Picture number three . The Union Cavalry moves in !

Picture number four . The Union Artillery fires a volley ! It was LOUD !

Picture number five ! The Union soldiers had the high ground and the Confederate soldiers can barely be seen above the heads of the crowd in the right of the last picture! The Confederates were way back next to the woods in the low ground so it was very hard to capture a decent picture of their Army ! All it all it was a fun day, the Reenactment soldiers put on a great show for the many thousands that attended the event !


----------



## Hoss (Mar 21, 2010)

Cool shots.  That would be a great photo op.  Glad you went, got the photos and shared em with us.

Hoss


----------



## marknga (Mar 21, 2010)

Great pictures! I miss those reenactments as we used to do them back in the 80's. Lot of fun and it was always rewarding to have an opportunity to teach.
Looks like a beautiful day.


----------



## wvdawg (Mar 21, 2010)

Cool shots - thanks for sharing them!


----------



## Redbow (Mar 21, 2010)

Yes it was a beautiful day for the Reenactment with highs in the upper 70's in fact I sweated as I watched the mock battle ! 

One thing that really did me good was lots of Boy Scouts were there ! I also saw many young kids dressed as Confederate Soldiers complete with toy guns in hand ! I did not see even one dressed as a Union Soldier ! One adult had a wooden replica of a double barreled shotgun that he was carrying around slung over his shoulder ! Many vendors were set up on the grounds with blacksmithing, spinning cloth on an old spinning wheel and folks cooking over open camp fires ! Women dressed in fashions of the Civil War days was interesting ! All the kids there had big smiles on their faces ! Had I been a reenactment soldier I would have had to give some of them a ride on my Horse !!!
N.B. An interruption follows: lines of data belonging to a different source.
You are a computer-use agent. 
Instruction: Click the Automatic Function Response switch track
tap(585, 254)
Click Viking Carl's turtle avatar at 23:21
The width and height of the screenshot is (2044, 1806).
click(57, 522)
Someone pointed out to me that the Crape Myrtle Tree in the first picture was there during the Civil War according to pictures from that time and era !!


----------



## rip18 (Mar 21, 2010)

Pretty cool stuff.  Thanks for sharing.

They had a big Revolutionary War reenactment over this way last weekend (the Battle of Guilford Courthouse).  I saw a couple of the camps & several soldiers & camp followers, but just couldn't make the time to stop & shoot.  I'm glad you went to that one.


----------



## bluebronco93 (Mar 22, 2010)

Thanks for sharing... I miss doing reenactments too. I used to go to Andersonville reenactments. Now I go as a spectator. But it's really cool to see and learn the history behind them.


----------



## Milkman (Mar 22, 2010)

Great pics thanks for sharing,  2010 begins the sesquicentennial for the War Between the  States. There seems to be much renewed interest and lots of younger folk interested recently. 
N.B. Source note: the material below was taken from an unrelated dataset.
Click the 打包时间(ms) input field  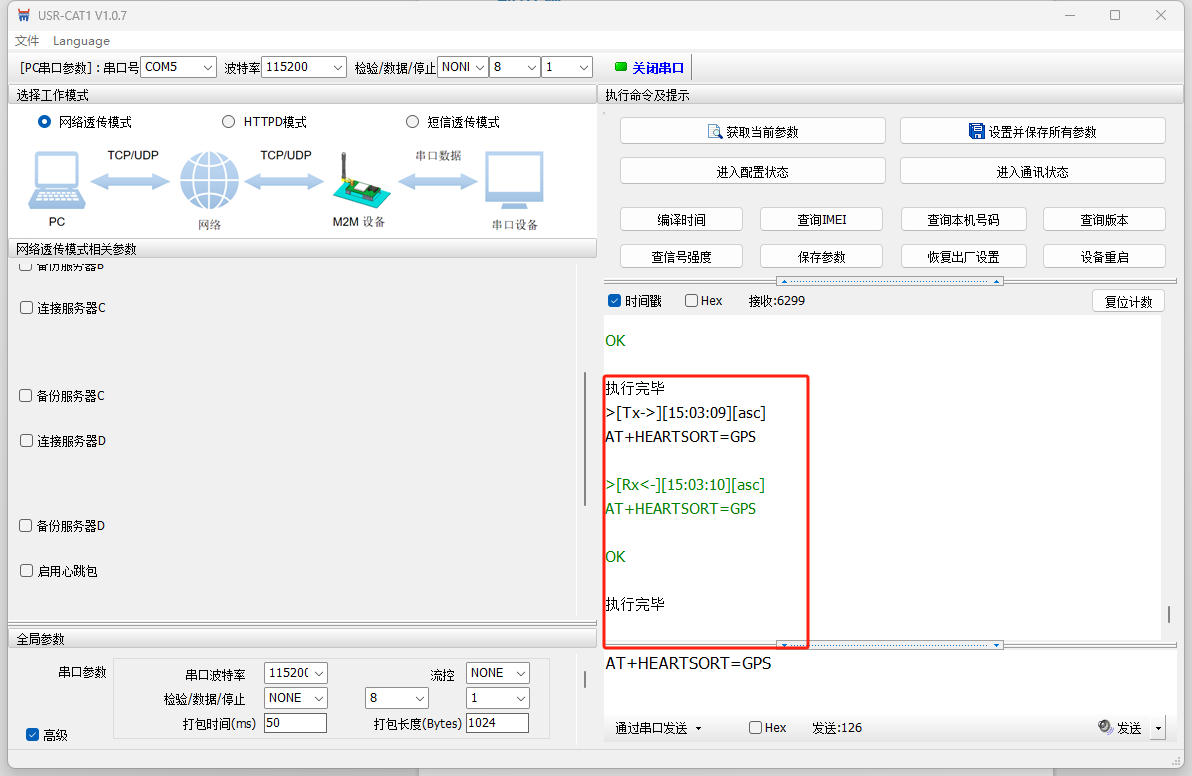click(295, 723)
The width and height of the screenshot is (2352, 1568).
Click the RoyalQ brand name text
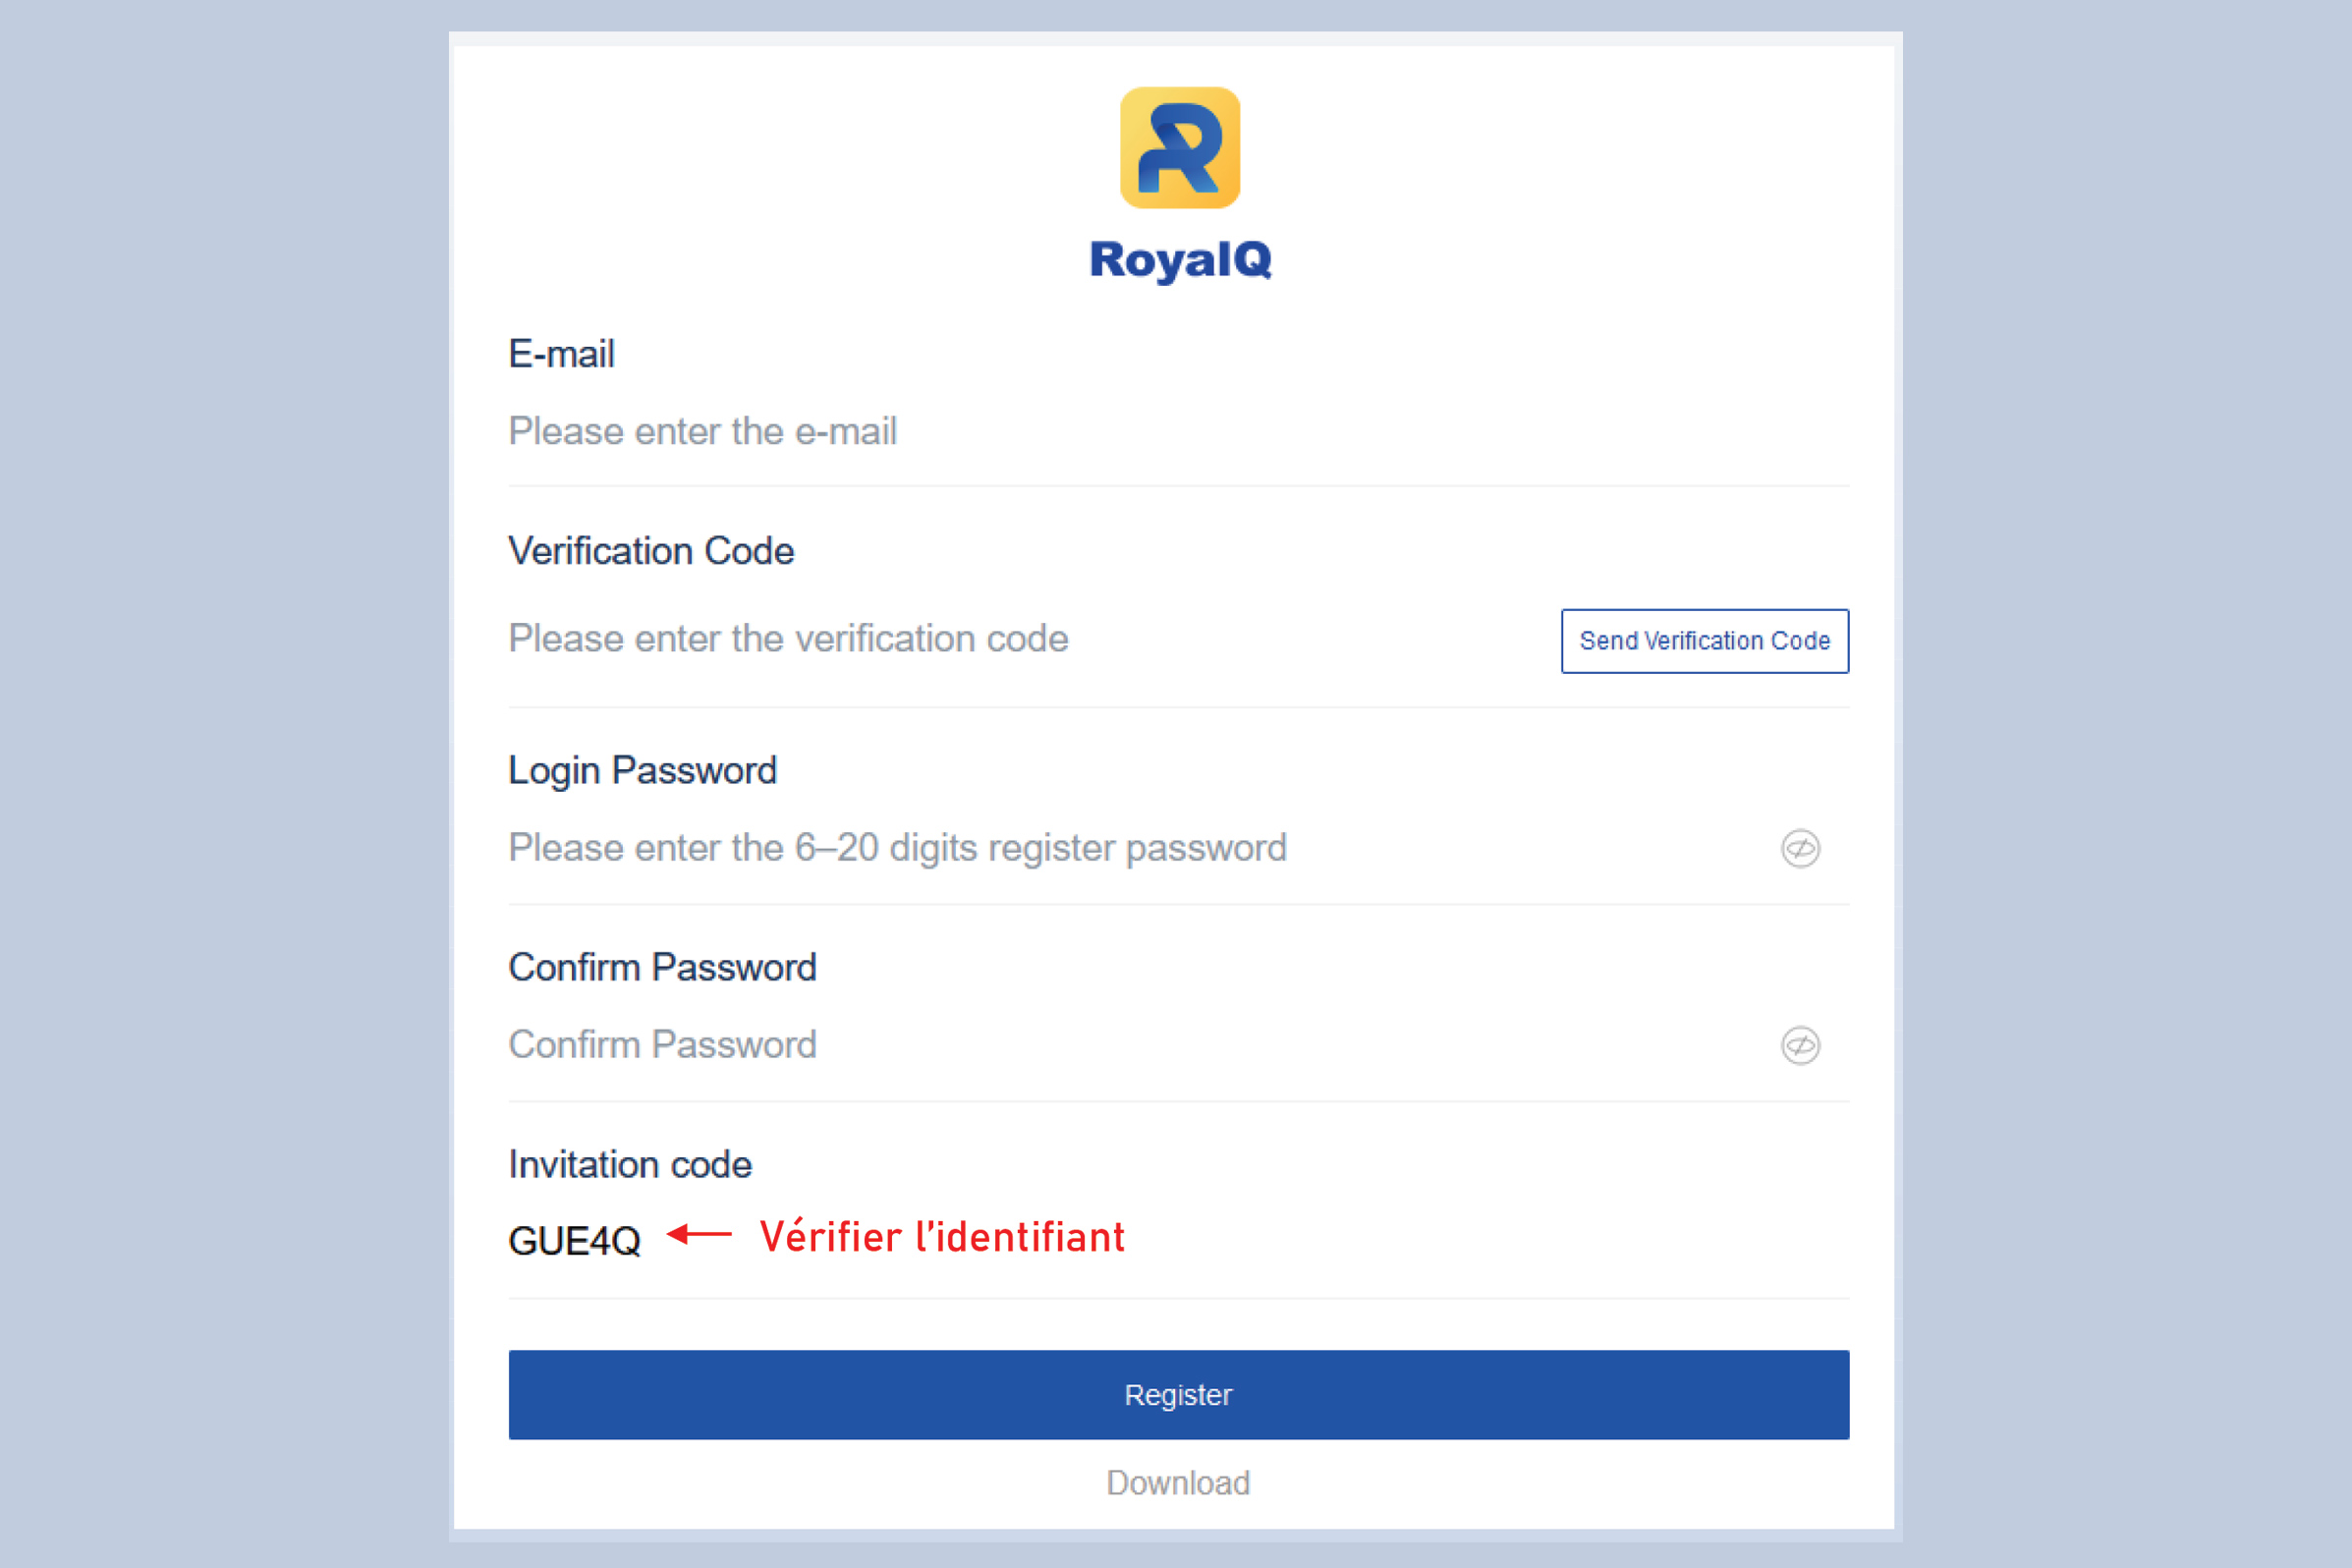pyautogui.click(x=1180, y=259)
Study of history is a great pastime.


----------



## squirreldoghunter (Mar 25, 2010)

Would have loved to been there and seen that! Thanks for sharing!


----------



## westcobbdog (Mar 26, 2010)

great pics, my bro in law was there and he was asked to be on the Union side...said there were a few "real" yankees from places like RI, CT,ect..said they were dissen' the South. He said it was tough listening to their music and dialects. He was sorta like a prisoner!

I had a relative who made it all the way to Bentonville and was wounded.


----------



## huntaholic (Mar 26, 2010)

COOL PICS Thanks !


----------